© 2021
Powered by Hugo

Formula One 2021: Boxplotting Bahrain

Table of Contents

Lap-time Boxplots for the Top 5 Drivers

Bahrain Boxplots Data retrieved from FIA Results & Statistics


The 2021 Bahrain Grand Prix was race 1 of 23 in the 2021 Formula One World Championship . The course length is 5.412 km (3.363 mi), which after a total of 56 laps amounts to 302.826 km (188.167 mi). The dataset extracted for this analysis consists of all 56 lap times for the top 5 drivers in the race. The race was held on March 28th, 2021. Boxplots constitute a great way to visualize lap-time dispersion among drivers. The plot was done using matplotlib . All the code for this analysis can be found on Github .

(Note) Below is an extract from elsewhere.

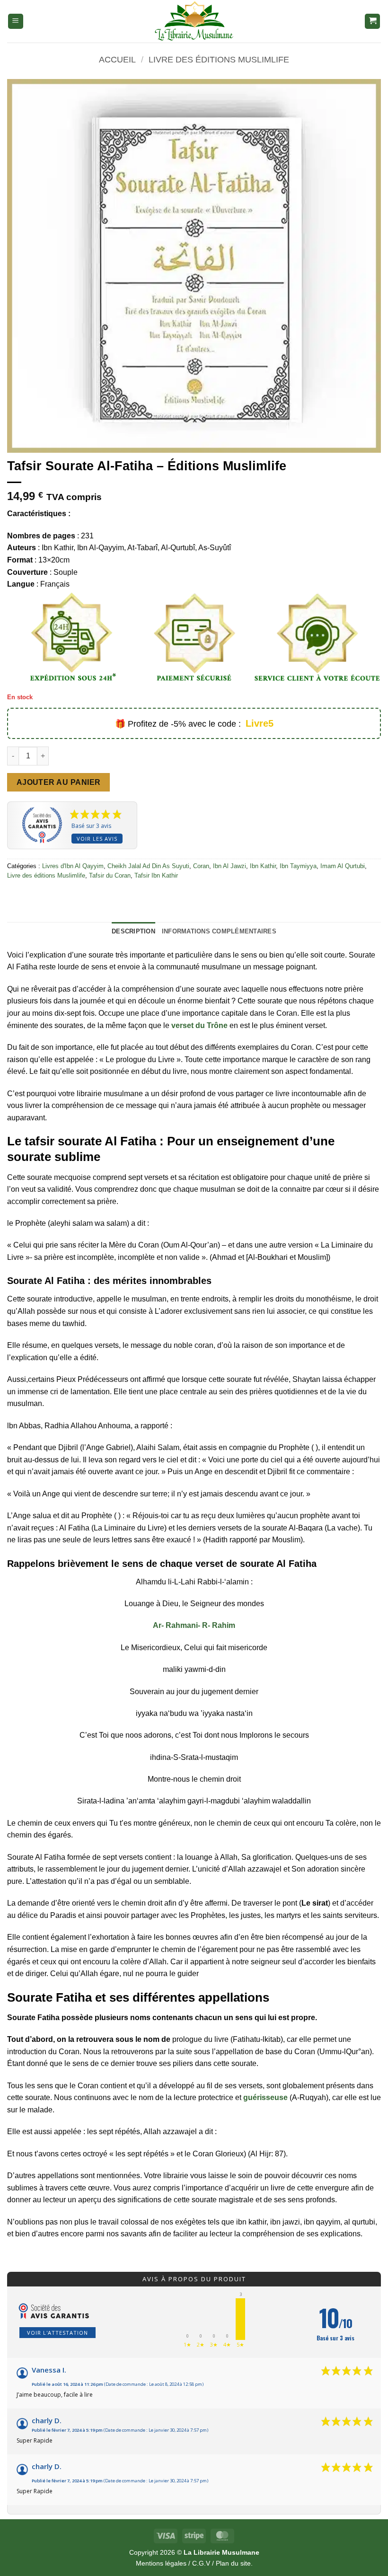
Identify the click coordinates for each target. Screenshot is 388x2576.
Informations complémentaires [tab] (219, 931)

There are a few interesting observations from the plot. Bottas had the fastest lap in the race at 92.09 seconds, but this blazing fast record was offset by too many laps above the 96-second mark. Similarly, Verstappen drove the fastest laps, with 9 of them coming in below the 94-second mark, but other slower laps increased his overall time. Meanwhile, Hamilton didn’t finish a single lap below the 94-second mark. However, his lap times had very low spread and were remarkably consistent—enough to earn him the first win of the 2021 season.

Data Preprocessing

  1. Transforming timestamps to floats: timesamps were originally given as strings (eg., Hamilton’s first lap is recorded as taking ‘1:59.538’). In order to make computation feasible all timestamps were converted to floats using the following function:
def str2seconds(cell_value):
    """Take a string timestamp and turn it into seconds (float, 3 decimals)"""
    time_list = cell_value.split(':')
    seconds = float(time_list[0])*60 + float(time_list[1])
    seconds = round(seconds, 3)
    return seconds
  1. Removing outliers: proper outlier detection and removal is crucial to visualize this dataset. Given that the data is not normally distributed, techniques based on z-scores will either fail terribly or require heavy tweaking—like establishing the threshold for outliers at plus/minus 1 standard deviation, instead of the traditional plus/minus 3.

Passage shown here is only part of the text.